Given information: Begin

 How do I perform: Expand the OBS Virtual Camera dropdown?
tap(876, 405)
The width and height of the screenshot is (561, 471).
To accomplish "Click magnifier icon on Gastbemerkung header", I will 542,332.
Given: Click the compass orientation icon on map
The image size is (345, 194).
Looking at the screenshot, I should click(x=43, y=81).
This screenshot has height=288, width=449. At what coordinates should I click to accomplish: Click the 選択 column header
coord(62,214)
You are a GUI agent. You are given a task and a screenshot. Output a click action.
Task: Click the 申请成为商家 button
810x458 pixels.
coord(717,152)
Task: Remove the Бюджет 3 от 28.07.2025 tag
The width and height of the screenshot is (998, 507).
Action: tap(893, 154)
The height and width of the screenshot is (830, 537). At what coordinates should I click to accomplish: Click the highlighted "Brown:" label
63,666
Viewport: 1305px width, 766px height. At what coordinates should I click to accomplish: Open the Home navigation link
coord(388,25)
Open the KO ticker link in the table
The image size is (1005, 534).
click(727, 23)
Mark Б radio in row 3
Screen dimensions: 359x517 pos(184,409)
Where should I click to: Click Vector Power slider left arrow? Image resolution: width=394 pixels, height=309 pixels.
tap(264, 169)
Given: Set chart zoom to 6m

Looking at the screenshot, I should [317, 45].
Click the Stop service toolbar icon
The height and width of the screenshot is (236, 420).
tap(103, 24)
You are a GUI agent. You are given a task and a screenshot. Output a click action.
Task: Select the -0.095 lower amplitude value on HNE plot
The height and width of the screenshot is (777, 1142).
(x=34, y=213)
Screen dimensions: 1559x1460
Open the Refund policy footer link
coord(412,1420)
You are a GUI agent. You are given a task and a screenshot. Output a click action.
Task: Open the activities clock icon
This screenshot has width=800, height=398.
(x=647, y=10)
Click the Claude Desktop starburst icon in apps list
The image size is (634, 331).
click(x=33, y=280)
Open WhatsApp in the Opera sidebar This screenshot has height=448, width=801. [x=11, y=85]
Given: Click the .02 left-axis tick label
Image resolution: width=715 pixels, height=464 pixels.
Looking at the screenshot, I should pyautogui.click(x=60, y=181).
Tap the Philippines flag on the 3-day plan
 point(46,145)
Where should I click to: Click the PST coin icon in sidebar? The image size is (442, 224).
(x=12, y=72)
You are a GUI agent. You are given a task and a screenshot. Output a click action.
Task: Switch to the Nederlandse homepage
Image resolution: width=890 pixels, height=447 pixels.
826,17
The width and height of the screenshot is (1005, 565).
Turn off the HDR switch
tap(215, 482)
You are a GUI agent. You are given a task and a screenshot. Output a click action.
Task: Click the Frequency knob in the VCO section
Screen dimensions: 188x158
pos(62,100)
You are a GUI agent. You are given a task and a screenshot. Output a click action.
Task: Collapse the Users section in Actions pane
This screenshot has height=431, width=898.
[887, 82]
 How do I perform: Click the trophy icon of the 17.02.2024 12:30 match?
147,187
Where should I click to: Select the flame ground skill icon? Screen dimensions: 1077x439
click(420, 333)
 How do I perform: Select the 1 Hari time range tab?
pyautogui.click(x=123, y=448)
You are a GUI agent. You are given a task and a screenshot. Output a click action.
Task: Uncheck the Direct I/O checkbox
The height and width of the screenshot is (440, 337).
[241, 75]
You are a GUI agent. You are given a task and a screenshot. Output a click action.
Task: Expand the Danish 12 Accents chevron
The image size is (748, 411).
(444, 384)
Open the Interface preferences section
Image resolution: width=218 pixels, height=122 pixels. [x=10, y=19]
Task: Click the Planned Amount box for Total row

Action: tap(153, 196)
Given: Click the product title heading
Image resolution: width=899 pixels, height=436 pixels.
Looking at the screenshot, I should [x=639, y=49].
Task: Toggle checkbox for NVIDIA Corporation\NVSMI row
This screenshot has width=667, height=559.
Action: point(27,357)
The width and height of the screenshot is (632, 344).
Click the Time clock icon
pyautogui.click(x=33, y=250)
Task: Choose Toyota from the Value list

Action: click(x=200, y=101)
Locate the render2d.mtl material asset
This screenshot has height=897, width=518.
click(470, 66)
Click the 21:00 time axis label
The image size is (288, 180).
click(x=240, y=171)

Given information: End

- **Prompt**: Repeat only the lines starting at the one that contains "This screenshot has width=667, height=559." and ending at the last line above, exactly as written.

- **Written answer**:
This screenshot has width=667, height=559.
Action: point(27,357)
The width and height of the screenshot is (632, 344).
Click the Time clock icon
pyautogui.click(x=33, y=250)
Task: Choose Toyota from the Value list

Action: click(x=200, y=101)
Locate the render2d.mtl material asset
This screenshot has height=897, width=518.
click(470, 66)
Click the 21:00 time axis label
The image size is (288, 180).
click(x=240, y=171)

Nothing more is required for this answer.